1) Just-in-Time Teaching incorporates active learning approaches. By moving the “content-transfer” element of the course to pre-class preparation and focusing class time on cooperative problem solving, JiTT encourages the active learning approaches that have been found to promote learning (National Research Council (NRC), 2000; Hake (1998); Paulson 1999, Udovic et al., 2002).

2) Just-in-Time Teaching provides structured opportunities for students to actively construct new knowledge from prior knowledge. As noted in How People Learn,

This theory of learning, termed “constructivism,” was developed by Piaget and others, and posits that learners build new understandings on existing attitudes, experiences, and knowledge (Kujawa and Huske, 1995). Pre-existing misconceptions can serve as barriers to the development of new, more accurate mental models. Effective learning requires that students uncover and address preexisting knowledge and misconceptions. Just-in-Time Teaching incorporates this element regularly through the use of the WarmUps, which can help reveal misconceptions and prior knowledge and help focus class activities on the elements that need the most thought.

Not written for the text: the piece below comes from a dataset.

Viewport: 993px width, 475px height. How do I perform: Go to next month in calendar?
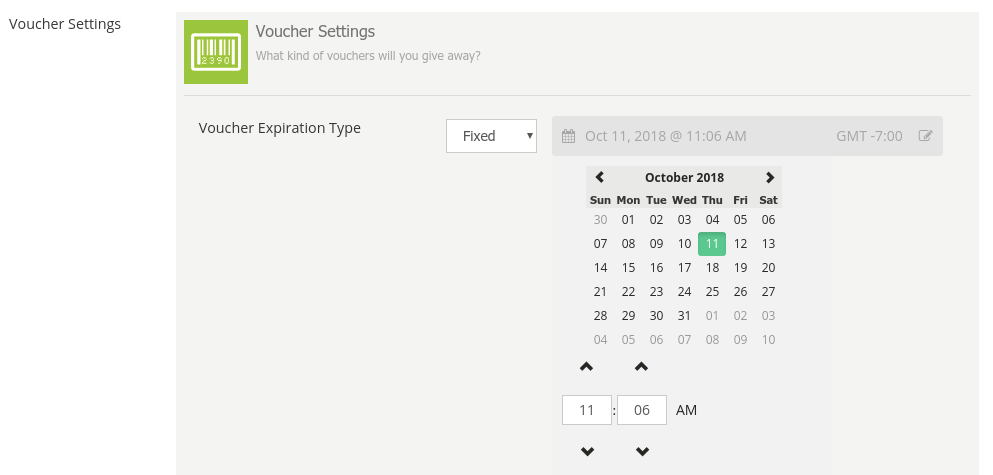[769, 177]
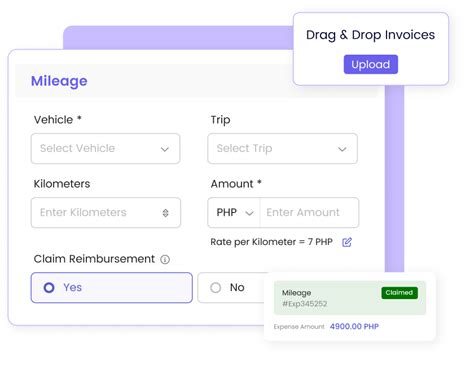The image size is (474, 374).
Task: Focus the Enter Kilometers input field
Action: coord(106,213)
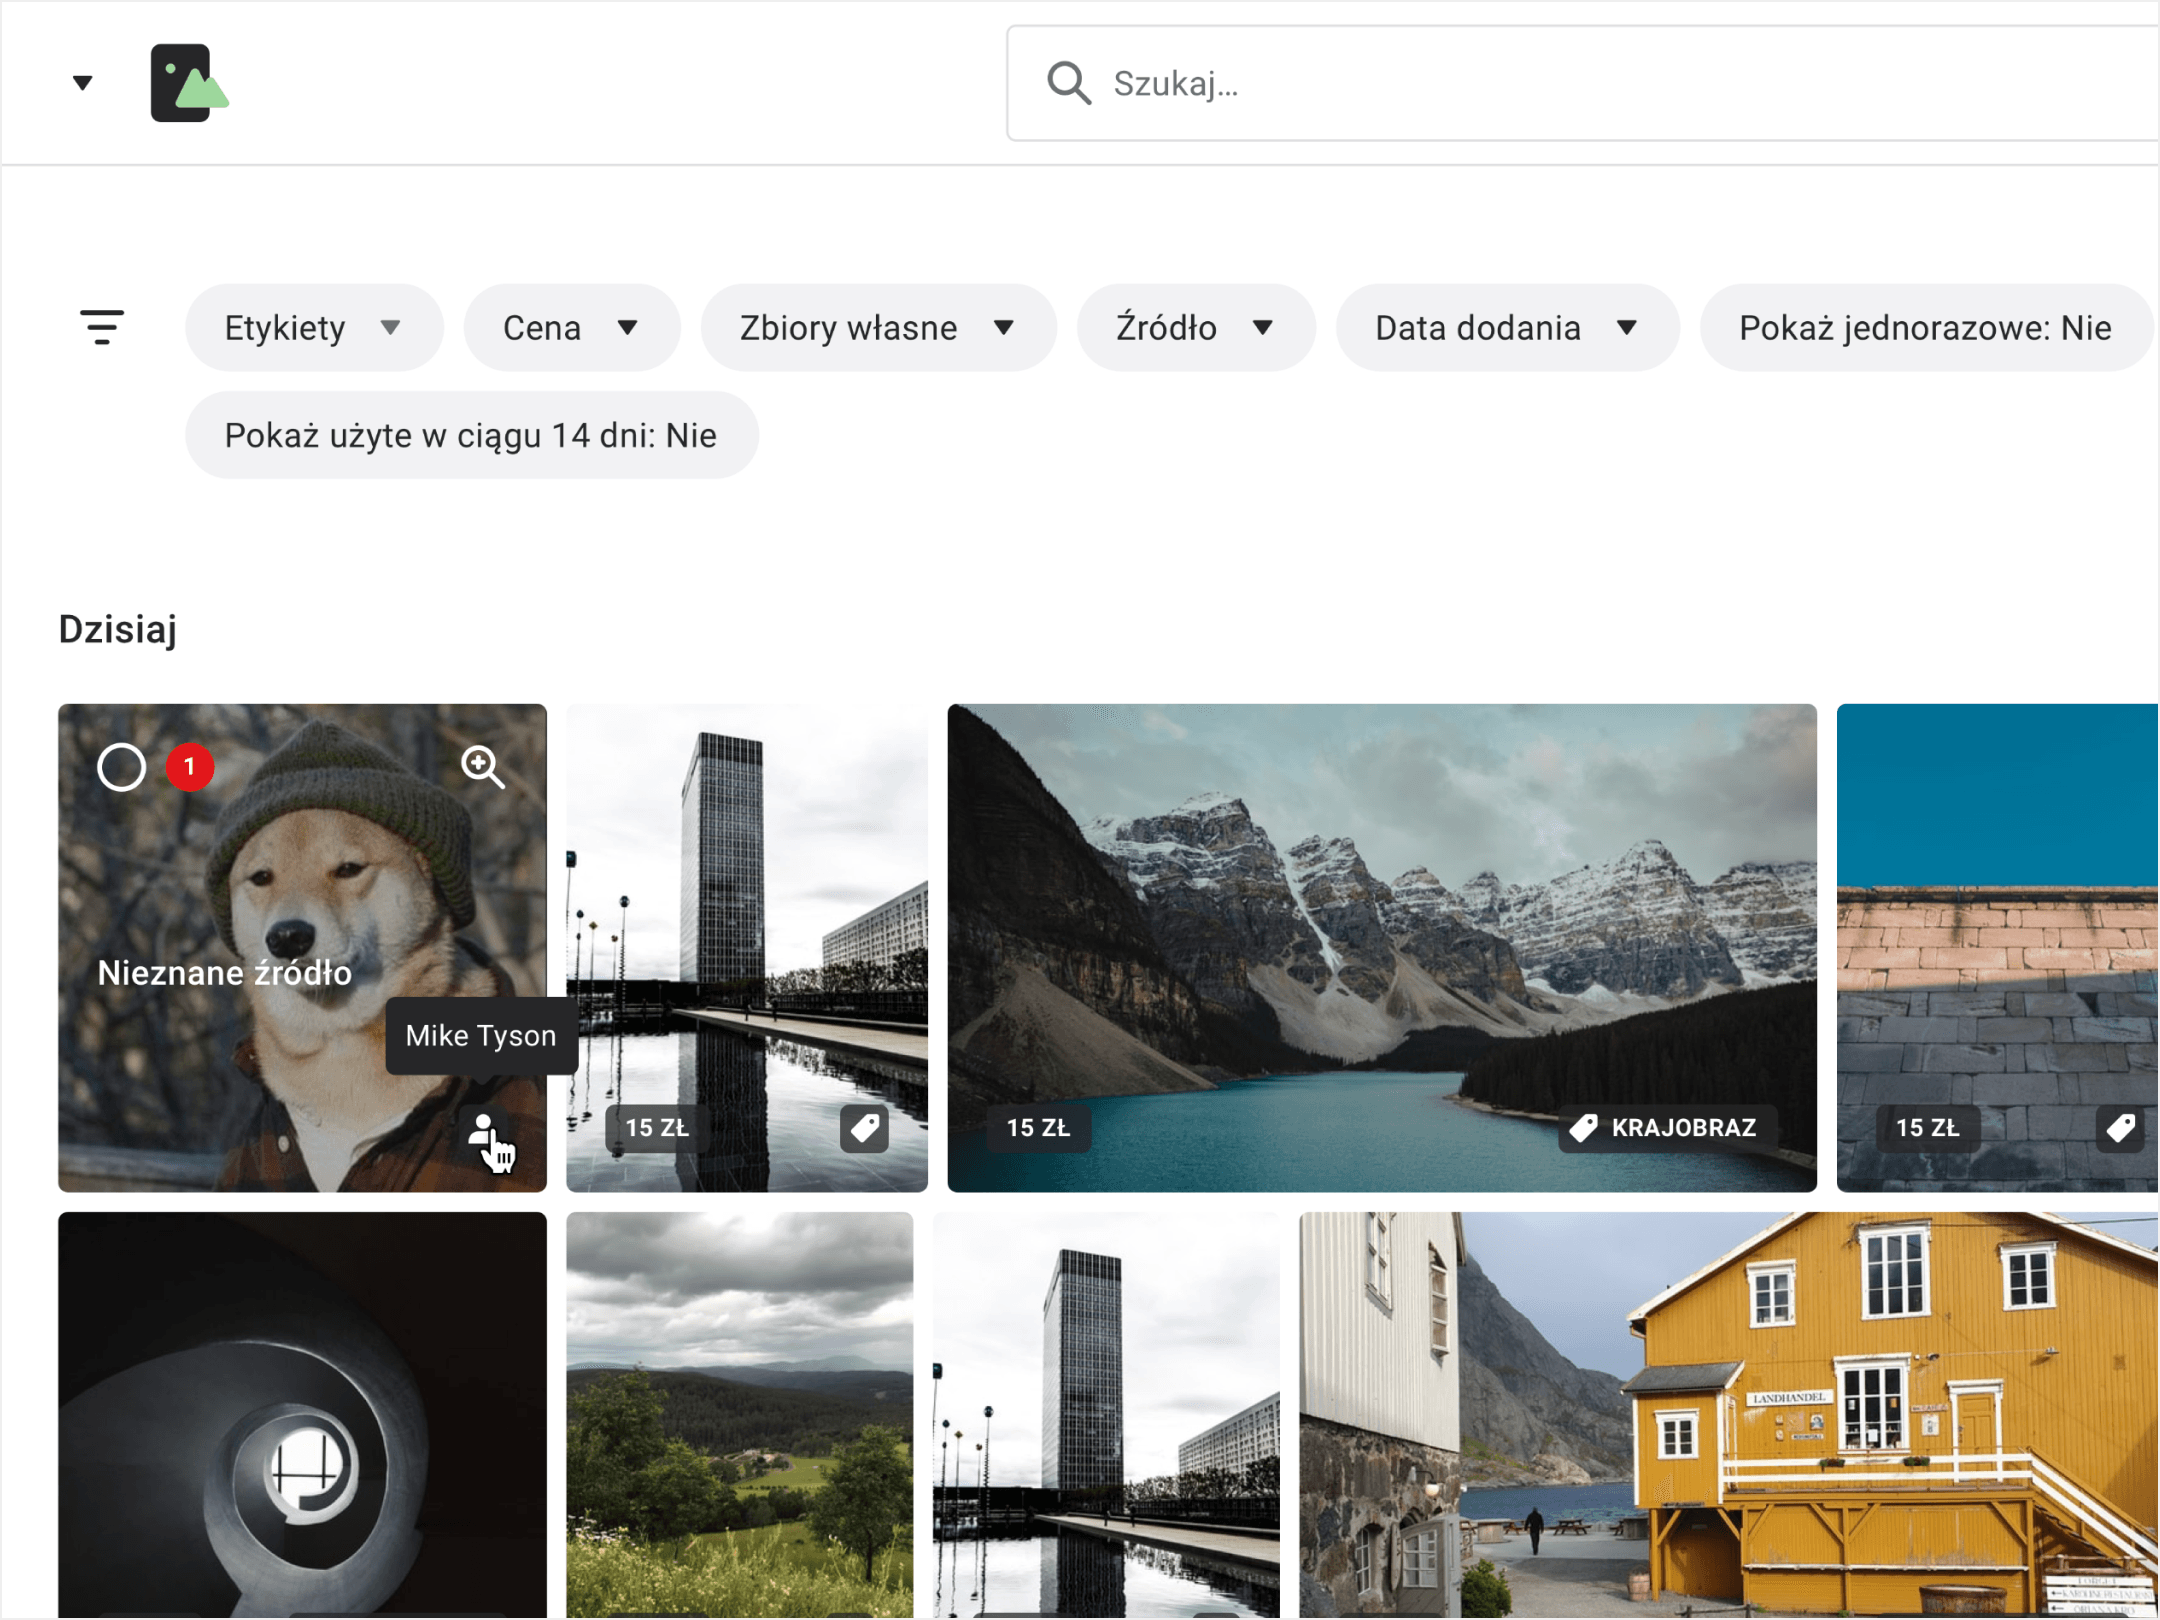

3) Just-in-Time Teaching provides prompt feedback. How People Learn notes that the best learning environments are assessment-centered, and emphasizes that formative assessment is particularly valuable for learners because it provides opportunities for learners to adjust or clarify their thinking prior to a summative assessment (such as a graded exam). This is a key element of JiTT, occurring during essentially every class meeting through instructor responses to the WarmUps that student submit in preparation for the class.

 

Where can I learn more?

The Just-in-Time Teaching website provides links to examples and citations.

 

References

Hake, R.R. (1998). Interactive-engagement versus traditional methods: A six-thousand-student survey of mechanics test data for introductory physics courses. Am. J. Physics 66, 64–74.

Marrs KA and Novak G. (2004). Just-in-Time Teaching in Biology: Creating an Active Learner Classroom Using the Internet. Cell Biology Education 3: 49-61.

National Research Council (2000). How People Learn: Brain, Mind, Experience and School, Bransford, J.D., Brown, A.L., and Cocking, R.R., eds. Washington, D.C.: National Academy Press.

Novak, G, Patterson, E.T., Gavrin, A.D., and Christian, W. (1999). Just-In-Time Teaching: Blending Active Learning with Web Technology,Upper Saddle River, NJ: Prentice Hall.

Paulson, D.R. (1999). Active learning and cooperative learning in the organic chemistry lecture class. J. Chem. Educ. 76, 1136–1140.

Udovic, D., Morris, D., Dickman, A., Postlethwait, J., and Wetherwax, P. (2002). Workshop Biology: demonstrating the effectiveness of active learning in an introductory biology course. BioScience 52, 272–281.